It can’t do back flips like Atlas the humanoid robot, nor can it dance or open doors for its friends, like Spot the robotic dog can. Instead, Boston Dynamics’ new robot, named Stretch, is going straight to work in a warehouse. Rolling around on a wheeled base, it’s basically a large robotic arm that grabs boxes using vacuum power, and it’s designed for tasks like unloading trucks or stacking pallets.
If Spot and Atlas are the show-offs in the family, Stretch is the straight-up workhorse. But while these machines all look and move in wildly different ways, they actually share a lot of DNA. Stretch may seem familiar to you, because it’s a sort of descendant of another machine that debuted a few years back: Handle.

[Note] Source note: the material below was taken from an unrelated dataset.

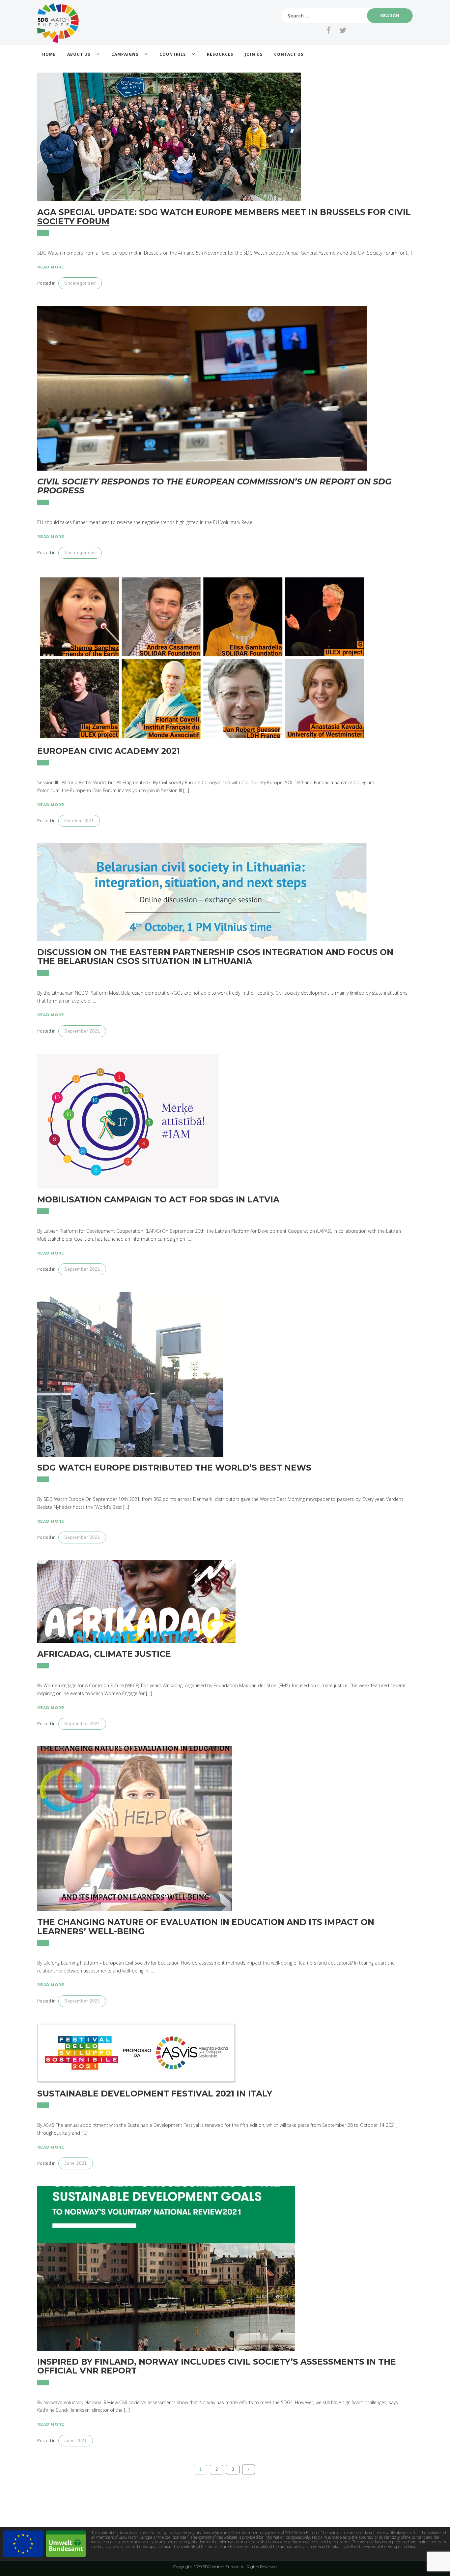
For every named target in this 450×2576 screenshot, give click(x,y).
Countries (172, 54)
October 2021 (79, 820)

That robot had a similar suction arm, but it balanced on two wheels, like a Segway scooter. Handle would grab a box, scoot backward, turn 90 degrees, and roll away to stack the box somewhere else.
It looked neat on video, but in practice the robot needed a lot of room to operate. It could manage unloading boxes from a truck, sure. “But it took a long time,” says Kevin Blankespoor, lead of warehouse robotics at Boston Dynamics. “The truck is a pretty confined space. And so for Handle, every time it grabbed the box, it would need to roll back into some space where it could rotate freely without collisions.”